┌─ RECORD EXCERPTS
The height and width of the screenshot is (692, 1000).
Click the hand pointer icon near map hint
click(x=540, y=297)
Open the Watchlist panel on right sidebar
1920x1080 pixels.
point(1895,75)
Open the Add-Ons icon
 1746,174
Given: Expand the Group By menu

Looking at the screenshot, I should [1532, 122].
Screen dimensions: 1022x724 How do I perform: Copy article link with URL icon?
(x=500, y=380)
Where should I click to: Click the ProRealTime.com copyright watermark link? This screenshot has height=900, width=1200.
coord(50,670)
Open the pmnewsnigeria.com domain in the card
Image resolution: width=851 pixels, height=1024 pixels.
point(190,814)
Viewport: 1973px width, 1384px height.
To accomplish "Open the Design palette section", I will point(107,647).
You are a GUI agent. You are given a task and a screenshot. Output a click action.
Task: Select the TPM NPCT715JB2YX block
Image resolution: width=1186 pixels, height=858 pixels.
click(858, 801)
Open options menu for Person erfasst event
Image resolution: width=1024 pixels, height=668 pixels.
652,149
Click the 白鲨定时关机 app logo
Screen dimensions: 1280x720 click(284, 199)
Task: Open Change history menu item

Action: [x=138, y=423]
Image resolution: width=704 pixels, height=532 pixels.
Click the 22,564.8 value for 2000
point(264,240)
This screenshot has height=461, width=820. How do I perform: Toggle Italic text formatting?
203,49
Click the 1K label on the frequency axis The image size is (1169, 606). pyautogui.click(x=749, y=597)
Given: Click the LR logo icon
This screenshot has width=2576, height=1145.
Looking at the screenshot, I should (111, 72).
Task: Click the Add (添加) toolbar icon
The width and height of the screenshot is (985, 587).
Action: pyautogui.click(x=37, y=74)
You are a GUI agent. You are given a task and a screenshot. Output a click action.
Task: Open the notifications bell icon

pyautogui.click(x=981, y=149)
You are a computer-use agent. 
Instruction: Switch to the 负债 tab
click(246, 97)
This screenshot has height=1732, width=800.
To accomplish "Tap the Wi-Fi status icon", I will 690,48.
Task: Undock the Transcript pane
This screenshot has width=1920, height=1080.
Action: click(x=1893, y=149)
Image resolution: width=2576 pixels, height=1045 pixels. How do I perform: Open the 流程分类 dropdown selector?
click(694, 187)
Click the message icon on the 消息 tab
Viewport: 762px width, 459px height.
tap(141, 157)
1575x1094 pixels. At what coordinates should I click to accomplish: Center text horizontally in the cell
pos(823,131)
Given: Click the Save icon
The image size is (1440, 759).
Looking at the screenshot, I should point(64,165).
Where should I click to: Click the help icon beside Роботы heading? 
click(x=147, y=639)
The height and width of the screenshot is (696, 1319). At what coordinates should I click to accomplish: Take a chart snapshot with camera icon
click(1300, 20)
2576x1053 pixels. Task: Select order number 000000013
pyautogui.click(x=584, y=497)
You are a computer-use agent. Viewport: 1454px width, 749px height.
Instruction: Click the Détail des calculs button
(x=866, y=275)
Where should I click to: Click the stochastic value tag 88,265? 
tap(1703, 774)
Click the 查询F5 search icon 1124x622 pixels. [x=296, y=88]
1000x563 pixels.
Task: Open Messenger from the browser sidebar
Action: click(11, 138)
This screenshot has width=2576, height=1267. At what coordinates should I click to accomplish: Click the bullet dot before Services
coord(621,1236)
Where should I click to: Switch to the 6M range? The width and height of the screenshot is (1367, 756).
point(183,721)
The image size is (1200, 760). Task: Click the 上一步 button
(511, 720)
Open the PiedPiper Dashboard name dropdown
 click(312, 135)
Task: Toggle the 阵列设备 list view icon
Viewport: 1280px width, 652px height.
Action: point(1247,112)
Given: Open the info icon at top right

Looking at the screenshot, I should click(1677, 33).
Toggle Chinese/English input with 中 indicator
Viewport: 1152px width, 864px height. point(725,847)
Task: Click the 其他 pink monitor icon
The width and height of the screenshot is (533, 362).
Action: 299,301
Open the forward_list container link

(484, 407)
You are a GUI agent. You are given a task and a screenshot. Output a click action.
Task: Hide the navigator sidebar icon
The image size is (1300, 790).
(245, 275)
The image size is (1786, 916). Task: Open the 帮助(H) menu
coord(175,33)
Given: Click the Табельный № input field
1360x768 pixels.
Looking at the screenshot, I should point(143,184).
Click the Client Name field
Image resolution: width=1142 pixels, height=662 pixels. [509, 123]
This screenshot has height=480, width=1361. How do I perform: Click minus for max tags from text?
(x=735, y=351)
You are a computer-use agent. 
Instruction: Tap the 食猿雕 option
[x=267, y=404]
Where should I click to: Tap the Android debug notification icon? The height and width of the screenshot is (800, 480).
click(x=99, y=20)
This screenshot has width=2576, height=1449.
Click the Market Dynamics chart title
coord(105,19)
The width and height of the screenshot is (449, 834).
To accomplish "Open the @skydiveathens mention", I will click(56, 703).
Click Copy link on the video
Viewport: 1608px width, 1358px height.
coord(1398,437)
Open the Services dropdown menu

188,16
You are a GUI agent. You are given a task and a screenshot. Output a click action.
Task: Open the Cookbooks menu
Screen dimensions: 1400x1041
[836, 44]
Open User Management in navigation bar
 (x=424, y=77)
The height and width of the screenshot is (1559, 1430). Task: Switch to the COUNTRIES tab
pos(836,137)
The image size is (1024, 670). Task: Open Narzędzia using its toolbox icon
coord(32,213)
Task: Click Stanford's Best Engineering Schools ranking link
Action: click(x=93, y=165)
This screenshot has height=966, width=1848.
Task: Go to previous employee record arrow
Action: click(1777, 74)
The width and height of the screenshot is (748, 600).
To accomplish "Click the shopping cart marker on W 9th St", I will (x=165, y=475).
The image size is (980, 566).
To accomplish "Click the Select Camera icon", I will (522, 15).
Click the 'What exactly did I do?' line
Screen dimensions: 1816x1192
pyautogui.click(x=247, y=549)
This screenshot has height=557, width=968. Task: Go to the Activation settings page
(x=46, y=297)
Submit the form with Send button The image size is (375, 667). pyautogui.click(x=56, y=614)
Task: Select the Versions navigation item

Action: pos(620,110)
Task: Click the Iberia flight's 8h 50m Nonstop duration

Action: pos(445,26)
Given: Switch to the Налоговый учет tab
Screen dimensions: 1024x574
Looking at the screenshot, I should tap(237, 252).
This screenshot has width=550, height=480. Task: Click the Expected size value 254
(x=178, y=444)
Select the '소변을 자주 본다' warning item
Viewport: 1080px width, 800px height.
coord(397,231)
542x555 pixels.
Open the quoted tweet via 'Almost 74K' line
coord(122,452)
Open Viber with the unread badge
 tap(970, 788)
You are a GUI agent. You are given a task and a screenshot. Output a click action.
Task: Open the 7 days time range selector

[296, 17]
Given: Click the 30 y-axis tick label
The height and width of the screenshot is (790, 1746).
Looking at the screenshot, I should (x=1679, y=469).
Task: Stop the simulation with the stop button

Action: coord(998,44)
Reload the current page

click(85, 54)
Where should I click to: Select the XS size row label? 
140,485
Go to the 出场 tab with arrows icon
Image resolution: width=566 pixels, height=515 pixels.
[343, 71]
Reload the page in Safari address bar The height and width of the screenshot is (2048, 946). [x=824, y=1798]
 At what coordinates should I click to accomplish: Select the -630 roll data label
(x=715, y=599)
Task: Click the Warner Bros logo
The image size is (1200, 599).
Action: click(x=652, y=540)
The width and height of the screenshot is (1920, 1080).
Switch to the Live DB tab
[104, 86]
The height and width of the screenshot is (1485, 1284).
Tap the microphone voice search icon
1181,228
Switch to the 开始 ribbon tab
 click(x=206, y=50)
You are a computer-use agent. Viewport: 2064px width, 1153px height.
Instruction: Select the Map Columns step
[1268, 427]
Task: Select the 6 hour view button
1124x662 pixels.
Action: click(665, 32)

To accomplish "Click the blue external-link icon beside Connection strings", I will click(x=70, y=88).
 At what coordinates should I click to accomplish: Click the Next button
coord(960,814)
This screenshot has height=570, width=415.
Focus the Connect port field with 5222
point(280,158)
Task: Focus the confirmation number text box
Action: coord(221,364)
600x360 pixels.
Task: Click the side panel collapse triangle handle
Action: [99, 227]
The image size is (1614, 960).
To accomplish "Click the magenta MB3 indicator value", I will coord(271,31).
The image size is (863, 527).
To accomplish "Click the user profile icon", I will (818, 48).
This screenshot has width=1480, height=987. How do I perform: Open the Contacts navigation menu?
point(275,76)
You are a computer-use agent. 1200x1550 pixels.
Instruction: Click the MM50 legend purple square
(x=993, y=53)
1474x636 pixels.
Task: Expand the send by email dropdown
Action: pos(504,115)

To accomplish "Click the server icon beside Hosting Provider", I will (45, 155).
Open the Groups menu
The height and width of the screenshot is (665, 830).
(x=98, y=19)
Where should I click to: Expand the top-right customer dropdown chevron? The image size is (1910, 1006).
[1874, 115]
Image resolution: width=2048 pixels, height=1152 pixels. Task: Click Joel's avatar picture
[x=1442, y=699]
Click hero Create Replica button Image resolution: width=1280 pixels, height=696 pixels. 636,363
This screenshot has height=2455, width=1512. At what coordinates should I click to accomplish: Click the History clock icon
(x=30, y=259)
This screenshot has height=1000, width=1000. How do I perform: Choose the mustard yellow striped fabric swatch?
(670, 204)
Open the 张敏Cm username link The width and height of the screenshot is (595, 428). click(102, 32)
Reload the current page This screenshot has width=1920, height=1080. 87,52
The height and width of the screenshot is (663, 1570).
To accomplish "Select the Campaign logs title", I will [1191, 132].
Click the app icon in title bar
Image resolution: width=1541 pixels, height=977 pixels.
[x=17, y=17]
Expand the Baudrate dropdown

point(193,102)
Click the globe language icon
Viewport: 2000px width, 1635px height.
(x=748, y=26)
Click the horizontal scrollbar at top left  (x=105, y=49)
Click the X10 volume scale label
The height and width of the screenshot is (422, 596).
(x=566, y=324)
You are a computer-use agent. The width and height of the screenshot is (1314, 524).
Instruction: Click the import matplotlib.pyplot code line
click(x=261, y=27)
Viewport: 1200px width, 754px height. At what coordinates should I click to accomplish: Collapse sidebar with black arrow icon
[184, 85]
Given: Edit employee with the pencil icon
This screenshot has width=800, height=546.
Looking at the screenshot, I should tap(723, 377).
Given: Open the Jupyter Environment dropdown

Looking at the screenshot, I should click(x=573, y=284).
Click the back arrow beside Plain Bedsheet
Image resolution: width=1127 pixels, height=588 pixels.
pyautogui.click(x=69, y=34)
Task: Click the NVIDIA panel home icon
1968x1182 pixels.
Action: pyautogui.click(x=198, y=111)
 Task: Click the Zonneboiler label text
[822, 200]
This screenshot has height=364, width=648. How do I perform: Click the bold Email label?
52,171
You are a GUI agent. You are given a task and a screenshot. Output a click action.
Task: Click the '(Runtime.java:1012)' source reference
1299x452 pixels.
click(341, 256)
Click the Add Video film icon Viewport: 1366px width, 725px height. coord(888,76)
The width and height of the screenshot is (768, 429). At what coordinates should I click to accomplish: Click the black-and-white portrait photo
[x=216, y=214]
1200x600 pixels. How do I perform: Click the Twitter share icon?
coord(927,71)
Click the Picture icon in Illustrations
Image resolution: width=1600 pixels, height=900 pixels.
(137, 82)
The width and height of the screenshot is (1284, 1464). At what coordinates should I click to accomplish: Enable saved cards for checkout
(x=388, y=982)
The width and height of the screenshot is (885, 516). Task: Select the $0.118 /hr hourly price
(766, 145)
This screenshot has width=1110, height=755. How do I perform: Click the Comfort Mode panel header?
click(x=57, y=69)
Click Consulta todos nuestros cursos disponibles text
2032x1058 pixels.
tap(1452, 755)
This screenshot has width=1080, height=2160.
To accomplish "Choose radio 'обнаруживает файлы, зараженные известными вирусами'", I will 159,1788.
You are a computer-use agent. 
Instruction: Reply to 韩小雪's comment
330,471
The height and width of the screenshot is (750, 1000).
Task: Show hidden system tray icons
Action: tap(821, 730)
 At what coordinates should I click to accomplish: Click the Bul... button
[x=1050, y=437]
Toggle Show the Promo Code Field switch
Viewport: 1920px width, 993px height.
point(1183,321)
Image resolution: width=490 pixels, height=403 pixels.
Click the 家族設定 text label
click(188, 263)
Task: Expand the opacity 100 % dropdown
└─
## DESCRIPTION OF THE TASK
Show every row above that contains the word "employee", copying each one in full. Treat case as significant.

## THE ANSWER
Task: Go to previous employee record arrow
Given: Edit employee with the pencil icon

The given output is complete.